(SEITENTEXT):
Und der sollte dann nicht frei wurzeln dürfen und ausßerhalb des teiches stehen, = eine stabile, langhaltende Rankhilfe ist unbedingt erfoderlich !

und du musst immer gut rankommen.

Ich finde zwar die Färbung vom WW supi vorallem im Herbst aber im Winter isses Kahl. Hast Du schonmal an großblätrigen __ Efeu gedacht ?

Ich hab viel Clematis bei mir, muss aber immer gedüngt werden, verliert die Blätter im Winter und muss im Frühjahr gestutz werden = lohnt sich aber bei einer so tollen Blütenbracht.


Das __ Pfennigkraut hab ich auch, dient bei mir als __ Bodendecker - aber ich glaube nicht das es in 2m Höhe kriechen wird.

Am besten stell doch mal nen Foto von der zu bepflanzenden Fläch rein - dann kann man da eher ne Empfehlung abgeben.


----------



## sanny (18. Aug. 2008)

*AW: aus Wasser selbstklimmende/rankende Pflanze gesucht*

Oooooookay....... ich stelle ein Bild rein....... 
ABER NUR, WENN IHR MIR VERSPRECHT, EUCH NICHT WIEDER ZU ERSCHRECKEN!!!!!  

Immer, wenn ich Bilder einstelle :shock , antwortet keiner mehr!!!  

Ich weiß, es sieht böse aus, sehr böse sogar!

Aber ich bin ein sehr dickköpfiges Weib ( :crazy ) und wenn ich aus einer "betonierten Katastrophe" einen hübschen Ententeich machen will, dann krieg ich das -mit Eurer Hilfe und Erfahrung- auch hin!

Ich hab jetzt bewußt das "schlimmste" Bild genommen, was ich finden konnte!

Das Becken ist ein ehemaliger Jauchehochbehälter, wurde vor Jahren leergepumpt, lief über die Jahre -in denen das Gelände brach lag- voll Regenwasser. __ Wasserlinsen,  Libellenlarven, __ Rückenschwimmer, __ Wasserläufer, etc siedelten sich an. 
(daher wurde auch die Idee verworfen, das Becken leerzupumpen, zu säubern und wieder zu befüllen). 
Wasserwerte soweit ok (siehe "Wasserwerte").

(ERFASSTE DATEN):

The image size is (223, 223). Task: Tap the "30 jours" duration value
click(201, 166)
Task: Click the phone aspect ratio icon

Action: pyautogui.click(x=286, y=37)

(IHRE AUFGABEN):
A. Schreiben Sie den Abschnitt des Seitentexts, der mit den Worten „Oooooookay....... ich stelle“ beginnt und nach „siedelten sich an.“ endet, erneut ab und tauschen Sie dabei „Ententeich“ gegen „Zierteich“ aus.
B. Entscheiden Sie anhand des Seitentexts, ob die folgenden Aussagen zutreffen, und belegen Sie jede Antwort (Ja oder Nein) mit einem wörtlichen Zitat: (i) Das Becken war früher ein Jauchehochbehälter. (ii) Es ist geplant, das Becken leerzupumpen, zu säubern und wieder zu befüllen. (iii) Clematis behält im Winter ihre Blätter.
Für die Bearbeitung sind die Daten ohne Bedeutung.

(LÖSUNGEN):
A.
Oooooookay....... ich stelle ein Bild rein....... 
ABER NUR, WENN IHR MIR VERSPRECHT, EUCH NICHT WIEDER ZU ERSCHRECKEN!!!!!  

Immer, wenn ich Bilder einstelle :shock , antwortet keiner mehr!!!  

Ich weiß, es sieht böse aus, sehr böse sogar!

Aber ich bin ein sehr dickköpfiges Weib ( :crazy ) und wenn ich aus einer "betonierten Katastrophe" einen hübschen Zierteich machen will, dann krieg ich das -mit Eurer Hilfe und Erfahrung- auch hin!

Ich hab jetzt bewußt das "schlimmste" Bild genommen, was ich finden konnte!

Das Becken ist ein ehemaliger Jauchehochbehälter, wurde vor Jahren leergepumpt, lief über die Jahre -in denen das Gelände brach lag- voll Regenwasser. __ Wasserlinsen,  Libellenlarven, __ Rückenschwimmer, __ Wasserläufer, etc siedelten sich an.

B.
(i) Ja: „Das Becken ist ein ehemaliger Jauchehochbehälter“
(ii) Nein: „daher wurde auch die Idee verworfen, das Becken leerzupumpen, zu säubern und wieder zu befüllen“
(iii) Nein: „verliert die Blätter im Winter“